Professor at the Paris School of Economics (PSE) and Director of the Institut des politiques publiques (IPP), Antoine Bozio holds a PhD in Economics from EHESS (Paris). Between 2006 and 2011, he worked in London at the Institute of Fiscal Studies (IFS). He is currently Associate Professor at the Paris School of Economics (PSE, EHESS) and the director of the Institut des Politiques Publiques (IPP), a research centre jointly developed by the PSE and the CREST. Following the model of the IFS, the IPP aims to promote quantitative analysis and evaluation of public policy in France using cutting edge research methods in economics. In 2017 he received the award of the best French economist under the age of 40. Antoine is also an International Research Fellow at the IFS in London.
His research interests focus on taxation, pension systems and social policies.

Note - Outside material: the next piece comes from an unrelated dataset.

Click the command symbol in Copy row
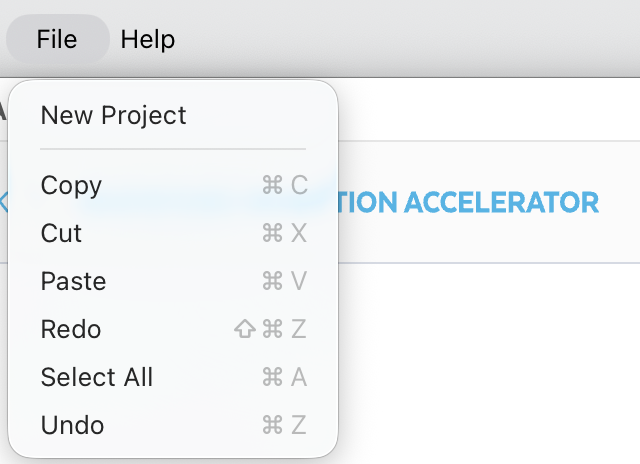Screen dimensions: 640x464 click(x=272, y=185)
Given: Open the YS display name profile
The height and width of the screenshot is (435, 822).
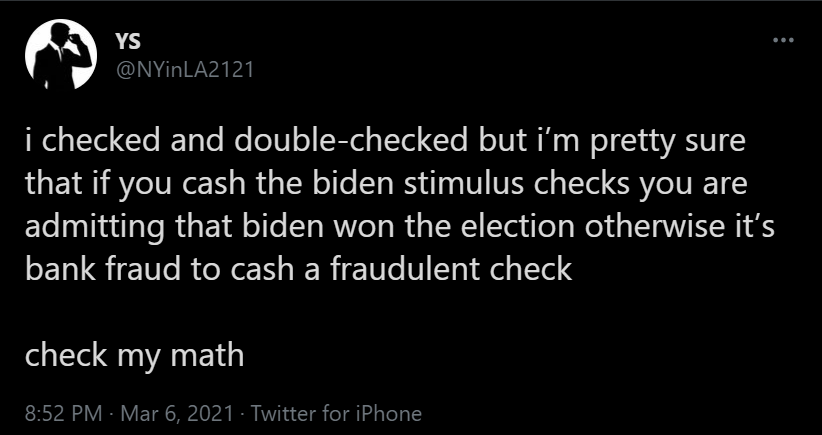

Follow the money! Why dividends overreact to flat-tax reforms
We estimate behavioral responses to dividend taxation using recent French reforms: a rate hike and, five years later, a cut. Exploiting tax data at household and firm-level, we find very large dividend tax elasticities to both reforms. Individuals who control firms adjust dividend receipts instantaneously, accounting for most of the aggregate dividend reaction. Investment is insensitive to dividend taxation, except in small firms whose reaction is moderately negative. Dividend adjustments are instead driven by corporate saving, as owner-managers treat firms as tax-free saving vehicles. Small businesses’ profits decline following dividend tax increases, suggesting firms also serve as tax-free consumption vehicles.
(Laurent Bach, Antoine Bozio, Brice Fabre, Arthur Guillouzouic, Claire Leroy and Clément Malgouyres)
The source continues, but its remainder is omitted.